**** Quoted passage

Although she didn’t find out until high school, Athena Del Rosario was diagnosed with autism as a young child. The fact she had a hard time communicating and relating to other people was part of her disorder.
But that changed, says Del Rosario, when she discovered soccer.
Now a goalie on the UC Santa Cruz women’s soccer team, Del Rosario (Oakes ’17, environmental studies) says the sport “helped me build skills that weren’t natural to me. They built me as a person.”
She learned to talk to people, to socialize, to appreciate the support of her teammates through tough times. It also made her a better student.
“I’m out here now doing things my parents never thought I would do,” she says of her time at UC Santa Cruz.
It’s part of the reason Del Rosario helped organize a free soccer workshop for the children of students living in Family Student Housing—or any child of students or faculty, for that matter. She wants others to get a taste of the skills she learned from the sport.
The event was May 15 on the Oakes Field and included skill exercises, coaching, and games led by members of UC Santa Cruz’s women’s soccer team.
This year, the team won the conference title for the NCAA Division III Great South Athletic Conference and advanced to the NCAA national championship tournament. It also won the National Soccer Coaches Association of America’s Team Scholar Award with a cumulative GPA of 3.35—the highest in the UC system, according to coach Emily Scheese, who earned a Ph.D. in literature from UC Santa Cruz in 2012.

********

• Goal of the exercise: According to the article, what cumulative GPA earned the UC Santa Cruz women's soccer team its Team Scholar Award? Please give the number. The data after this point has no connection to the article.

**** Given material

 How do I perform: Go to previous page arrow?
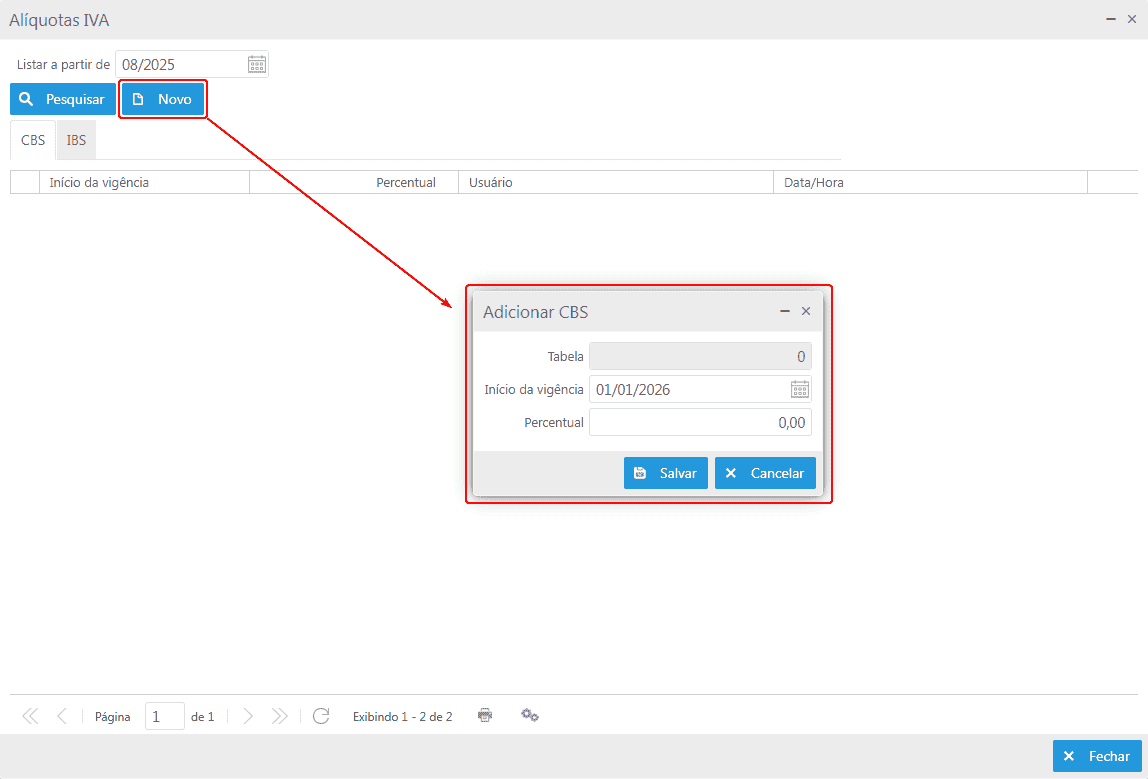[x=62, y=716]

********

• Response area: 3.35